Take something like data labeling for example. Big labeling houses produce more labels more quickly if they’re working for larger companies. That’s because those companies pay for that privilege. Their labeling tasks may pay better than smaller companies can afford which means labelers do their tasks first. You can’t blame the labelers for that either! If you were given two options with nearly identical work, chances are you’d choose the one you were being paid more for.
But not every labeling company functions that way. Companies like iMerit and Daivergent provide best-in-class labels while giving work to underrepresented populations. Because these companies actively manage their workforces (instead of a more open crowd model other shops use), they’re ideal for tasks where data must be as accurately labeled as possible and where there isn’t a need for, say, millions upon millions of labels. Then there’s the ethical component: you’re providing meaningful work for people who are often ignored in the tech ecosystem (and often society).

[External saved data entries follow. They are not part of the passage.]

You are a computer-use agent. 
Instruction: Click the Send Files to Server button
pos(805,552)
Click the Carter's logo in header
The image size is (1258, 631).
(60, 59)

Nothing increases accessibility to AI like partnering with companies that are actively trying to do just that.
Hiring by work product, not diploma
The best AI programs in America aren’t exactly at the most affordable schools. Carnegie Mellon, MIT, and Stanford make up the top three and, while the education you’d receive there is surely quite good, it’s something that’s simply out of reach for most people in the world.
But great computer scientists don’t just come from great universities. With the prevalence of online learning in ML from places like Udemy, Coursera, Udacity, and more, people are bootstrapping their AI education from the comfort of their own home. And with the COVID pandemic raging, these programs figure to grow in popularity as less and less students are willing to shell out massive tuition costs to stare at Zoom all day.
Here we’d like to point out that these courses in and of themselves are increasing access to AI. Full stop. Being able to learn everything from rudiments to some really technical concepts online for a fraction of the cost is such a boon for the industry. More people getting interested and learning how to run machine learning projects means more varieties of approaches, more hours spent on big problems, and a bigger variety of practitioners than we have today. AI as a subject is so much more accessible than biochemistry because all you really need is a computer, some training, and some patience.
For businesses, we need to do our part too. Instead of judging prospective hires on their university, judge them by their code, their problem solving, their CV. There are incredibly smart people at places like MIT and Stanford. But they don’t have a monopoly on the next generation of machine learning professionals.
Reducing the barrier to entry at every level
Overall, this is what it’s really about. AI shouldn’t be something we reserve for just the few people who can currently afford to employ it or study it. If you believe AI has the promise that we believe it has, making it unaffordable and working only with big providers and hiring only from big schools is actively working against that promise. Increase access will bring increased success to every part of the discipline. It’s just that simple.
Think back to the example we started this piece with: cell phones. Where once, only the most free-spending business man could afford a $4000 phone, today phones allow people in far flung locales access to not only a phone but maps, news, social media, and even a mediocre video game to unwind with. Democratizing access to mobile phones has made us more connected to each other and unlocked opportunities that just couldn’t exist without them. AI can be next.
And with online learning gaining popularity, projects like the Stanford one increasing access to serious compute power, and a preponderance of potential partners for your next project, accessibility to AI is increasing. It’s our responsibility in the industry to make sure that momentum doesn’t stagnate.